Plus tard, certaines préoccupations, des affaires de famille me rappelèrent dans ma « patrie ». J’y revins, alors que j’étais l’homme le plus éloigné du retour : je préférais la retraite, par goût de la solitude et désir d’ouvrir mon cœur à la prière. Cependant, les circonstances, les soucis domestiques, les obligations matérielles avaient faussé le sens de ma décision et troublé le meilleur de ma solitude. Mon âme n’était en paix qu’à des intervalles intermittents — auxquels j’aspirais sans cesse, auxquels, malgré les obstacles, je revenais toujours.

Ma période de retraite a duré environ dix ans, au cours desquels j’ai eu d’innombrables, d’inépuisables révélations. Il me suffira de déclarer que les Mystiques (sūfí) suivent, tout particu­lièrement, la Voie de Dieu. Leur conduite est parfaite, leur Voie droite, leur caractère vertueux. Que l’on additionne donc la raison des raisonnables, la sagesse des sages, la science des Docteurs de la Loi ! Peut-on compter ainsi améliorer leur conduite, ou leur carac­tère ? Sûrement point ! Car tout ce qui, en eux, bouge ou repose, leur apparence et leur for intérieur, tout s’allume à la flamme de la Prophétie dans sa niche. Et il n’est pas d’autre Lumière, sur la face de la terre…

Que dire d’une Voie où la purification consiste, avant tout, à nettoyer le cœur de tout ce qui n’est pas Dieu ; qui débute (au lieu de « l’état de sacralisation » qui ouvre la prière) par la fusion du cœur dans la mention de Dieu ; et qui s’achève par le total anéantissement en Dieu ? Et encore cet aboutissement n’est-il qu’un début par rapport au libre-arbitre et aux connaissances acquises. En fait, c’est le commencement de la voie, dont ce qui précède n’est que l’antichambre.

Dès le début, c’est le commencement des Révélations et des visions. En état de veille, les Mystiques contemplent les anges et les esprits des Prophètes ; ils entendent leurs voix et profitent de leurs conseils. Puis ils se haussent, de la vision d’images et de symboles, à des degrés ineffables. Nul ne peut tenter d’exprimer ces états d’âme, sans courir à l’inévitable échec.

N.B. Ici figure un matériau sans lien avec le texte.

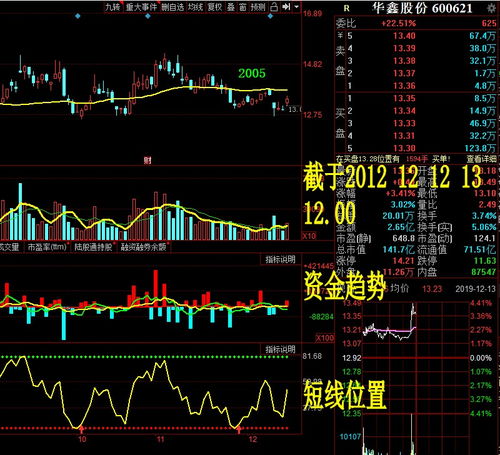Switch to the 市盈率(ttm) tab

[x=47, y=247]
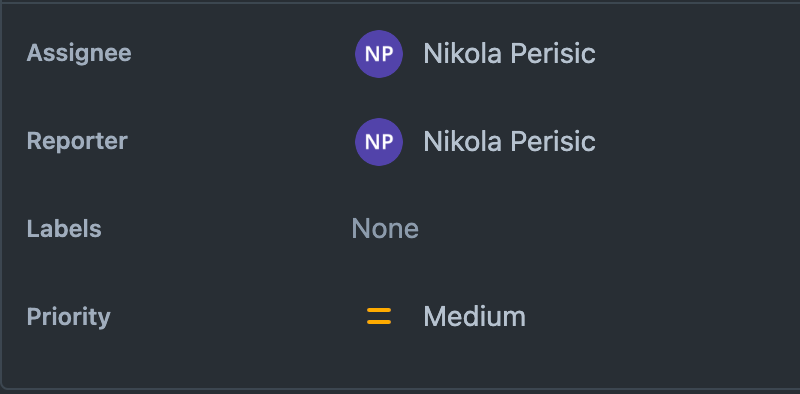Select the Labels field label
This screenshot has width=800, height=394.
point(64,229)
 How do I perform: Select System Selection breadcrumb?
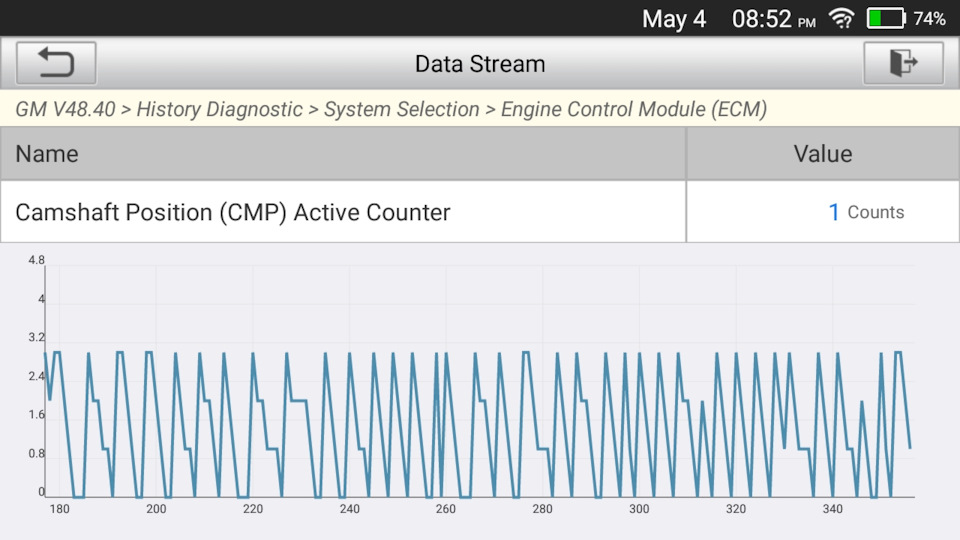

Bref, les Mystiques en arrivent à une Proximité qui, pour certains, pourrait presque être l’Inhérence, pour d’autres l’Union et, pour d’autres, la Connexion. Ce qui est faux, comme nous l’avons montré dans notre traité d’A1-Magsad al-Asnā. Tout ce que devrait dire celui qui est dans cet état, c’est ce distique :

« Quoi qu’il se soit passé, je n’en parlerai point.

Toi, penses-en du bien : ne m’interroge point » !

Car celui qui n’a pas eu le privilège de la gustation ne connaît, de la réalité de la Prophétie, que le nom. En fait, les miracles des saints préfigurent les prophètes. Tels furent les débuts de Muhammad, quand il allait s’isoler en prière, sur le mont Herā', et que les Arabes disaient : « Muhammad brûle du désir de Dieu » ! Celui qui pratique la Voie goûte de semblables états d’extase. Et celui qui n’en a pas goûté peut, en fréquentant les Mystiques,
recueillir directement leur témoignage, dont le contexte lui donnera toute certitude, ou, en assistant à leurs séances, profiter de leur foi (car ils ne sont jamais des compagnons d’infortune). Quant à celui qui n’a pu les fréquenter, qu’il soit certain que tout cela est absolu­ment prouvé, comme je l’ai dit au chapitre `Ajā'ib Al-Qalb de mon ouvrage sur « La Régénération des Sciences religieuses ».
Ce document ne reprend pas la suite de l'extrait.